_Saved entries_.
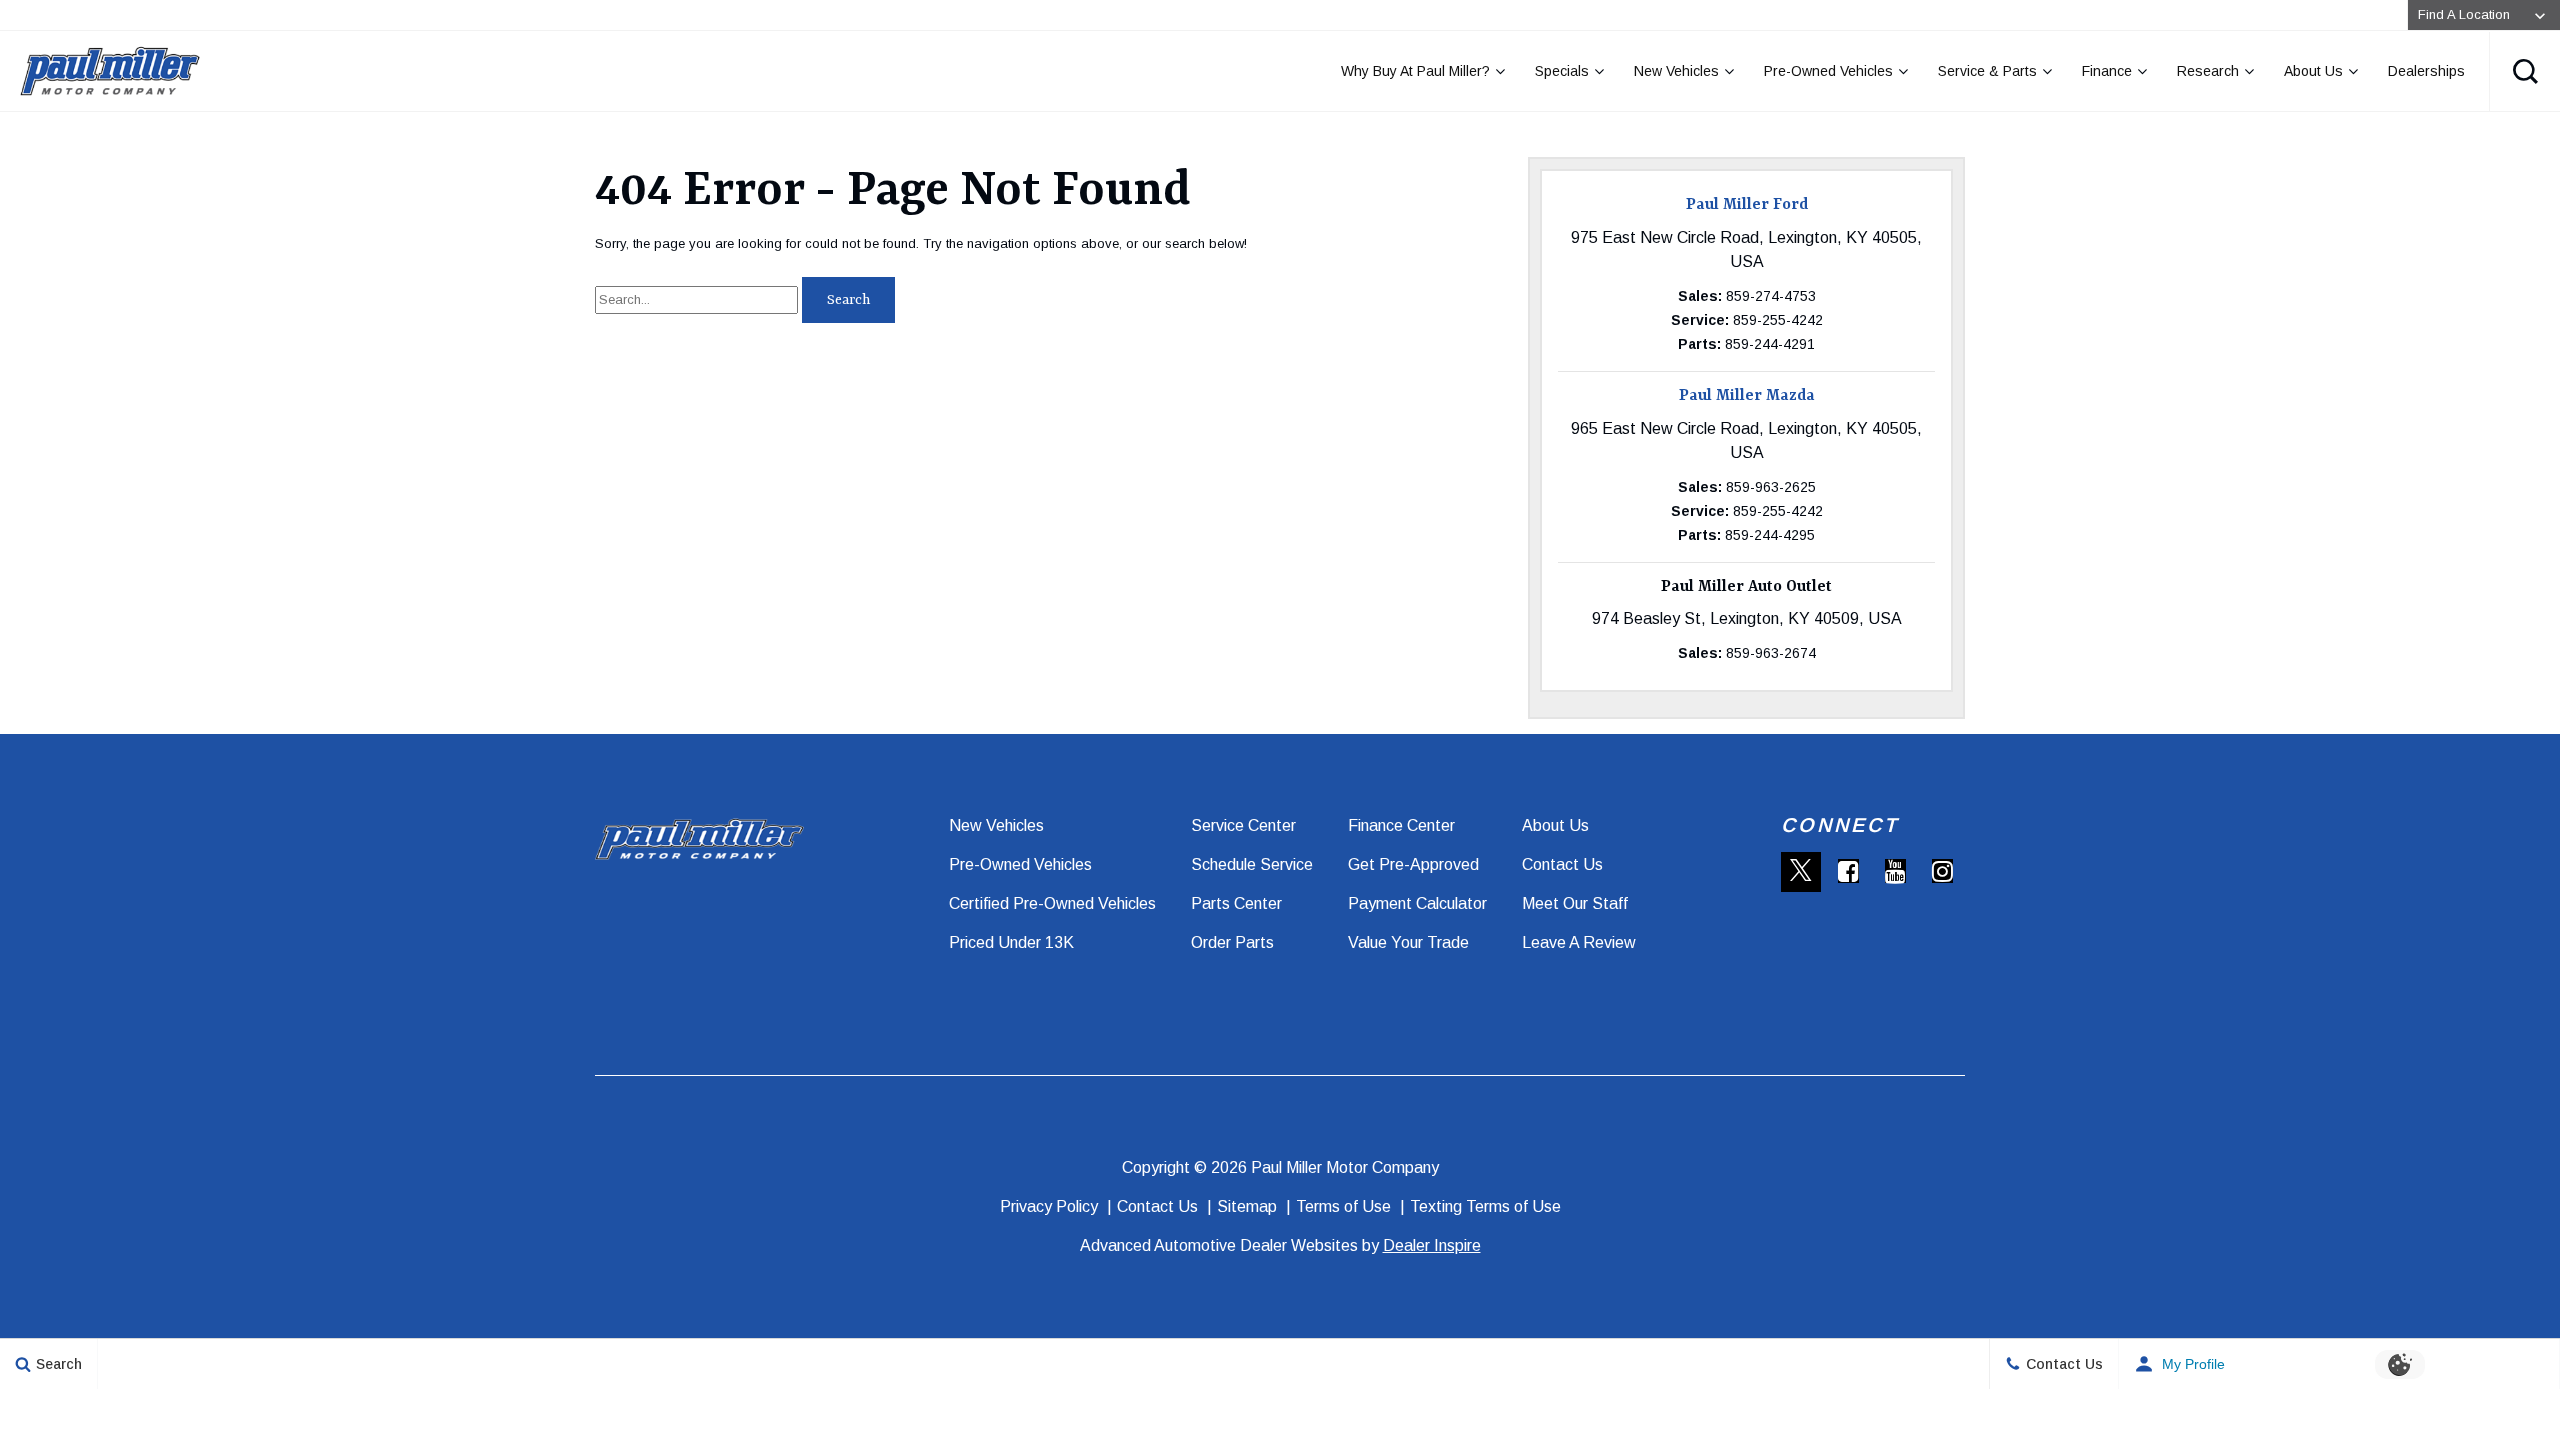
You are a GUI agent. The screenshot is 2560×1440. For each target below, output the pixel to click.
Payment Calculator (1417, 903)
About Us (2313, 71)
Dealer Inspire (1432, 1245)
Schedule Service (1252, 864)
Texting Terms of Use (1485, 1206)
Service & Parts (1987, 71)
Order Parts (1232, 942)
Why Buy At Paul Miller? (1415, 71)
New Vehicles (1676, 71)
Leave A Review (1579, 942)
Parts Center (1236, 903)
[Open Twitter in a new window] (1801, 872)
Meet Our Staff (1575, 903)
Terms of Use (1343, 1206)
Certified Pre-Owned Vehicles (1052, 903)
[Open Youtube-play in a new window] (1895, 871)
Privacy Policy (1049, 1206)
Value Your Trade (1408, 942)
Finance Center (1401, 825)
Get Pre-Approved (1413, 864)
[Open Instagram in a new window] (1942, 871)
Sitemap (1247, 1206)
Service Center (1243, 825)
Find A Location (2464, 14)
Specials (1562, 71)
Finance (2107, 71)
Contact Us (1562, 864)
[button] (2525, 71)
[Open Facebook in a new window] (1848, 871)
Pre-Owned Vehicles (1828, 71)
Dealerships (2426, 71)
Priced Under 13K (1011, 942)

_Task directions_. Only the lines from the one containing "New Vehicles (1676, 71)" through the final line above should be duplicated, exactly as they stand.

_Answer to this task_.
New Vehicles (1676, 71)
Leave A Review (1579, 942)
Parts Center (1236, 903)
[Open Twitter in a new window] (1801, 872)
Meet Our Staff (1575, 903)
Terms of Use (1343, 1206)
Certified Pre-Owned Vehicles (1052, 903)
[Open Youtube-play in a new window] (1895, 871)
Privacy Policy (1049, 1206)
Value Your Trade (1408, 942)
Finance Center (1401, 825)
Get Pre-Approved (1413, 864)
[Open Instagram in a new window] (1942, 871)
Sitemap (1247, 1206)
Service Center (1243, 825)
Find A Location (2464, 14)
Specials (1562, 71)
Finance (2107, 71)
Contact Us (1562, 864)
[button] (2525, 71)
[Open Facebook in a new window] (1848, 871)
Pre-Owned Vehicles (1828, 71)
Dealerships (2426, 71)
Priced Under 13K (1011, 942)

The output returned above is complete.